School-Based Oral Health Programs
School-based dental sealant programs are a proven, cost-effective way to prevent cavities in children. A dental sealant is a thin plastic coating applied by a dentist or hygienist to children’s teeth. This coating protects the teeth from bacteria that can cause tooth decay. Families can save $632 in dental treatments, lost wages, and travel costs for every child who receives sealants. School-based sealant programs help families and schools by limiting the amount of time children spend outside of the classroom for dental care.
Community Water Fluoridation
More than 75 years of research has shown that community water fluoridation (CWF) is a safe and effective way to reduce cavities and improve oral and overall health. All Coloradans who live in communities with optimally fluoridated water benefit, regardless of age, education, or income. The Community Water Fluoridation Program helps ensure that community water systems provide drinking water with safe, effective levels of fluoride.
Regional Oral Health Specialists
The OHU also provides funding to four rural local public health agencies (LPHAs) to support a Regional Oral Health Specialist (ROHS) to plan and implement oral public health initiatives in their region. The initiatives the ROHS support and implement include school-based sealant programs, water fluoridation, coalition building, Cavity Free at Three trainings, and other oral health access programs and evidence-based oral health and chronic disease prevention initiatives tailored to their community needs. The ROHS coverage includes approximately 20 rural counties representing some of Colorado’s most underserved populations.
Diabetes, Cardiovascular Disease, and Oral Health Integration
The OHU has implemented a Diabetes, Cardiovascular Disease, and Oral Health Integration (DCVDOHI) model for medical and dental systems. The goal of this model is to increase diabetes and cardiovascular disease screening, bi-directional referral, and management outcomes in federally qualified health centers (FQHC) clinics providing oral health care to those at risk or living with comorbid conditions. The DCVDOHI model has provided tools, research, implementation plans, workflows, metrics, and lessons learned to practitioners in an iterative and evolving change package.
Dental Loan Repayment
The OHU supports the work of the Primary Care Office (PCO) in dental loan repayment for practitioners increasing access to oral health services in Health Professional Shortage Areas (HPSAs). The Colorado Health Service Corps is a program administered by the PCO and receives state, federal, and private funding to help incentivize full- and part-time outpatient care practitioners, including dentists and dental hygienists. Click the link below to watch a video from the Colorado Health Service Corp Program.

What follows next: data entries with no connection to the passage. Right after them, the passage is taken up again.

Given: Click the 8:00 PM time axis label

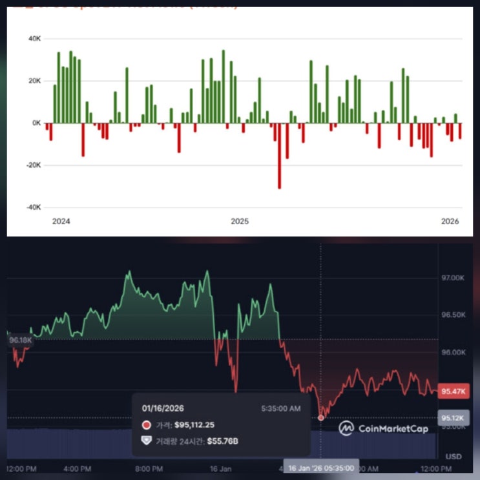Looking at the screenshot, I should coord(149,468).
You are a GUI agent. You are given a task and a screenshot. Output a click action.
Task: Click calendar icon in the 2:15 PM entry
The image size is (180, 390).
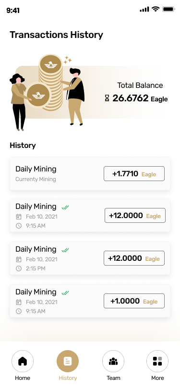point(19,259)
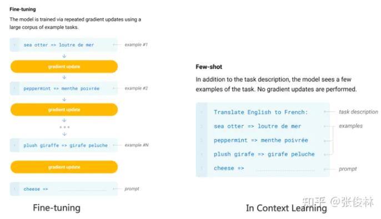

OHU surveillance activities contribute oral health data to the VISION dashboard to track oral health interventions. This dashboard monitors oral disease burden, dental care access and utilization, and preventive systems and behaviors. The OHU collects, analyzes, and disseminates data to increase awareness of oral health issues and disparities, and to inform and support decision-making for oral health programs in Colorado. With these data, oral disease patterns can be monitored across sub-populations in Colorado to identify disparities, changes in the oral disease burden, and emerging trends in preventative behaviors and services. When high-risk groups or behaviors are identified, oral health programs and resources can be targeted appropriately.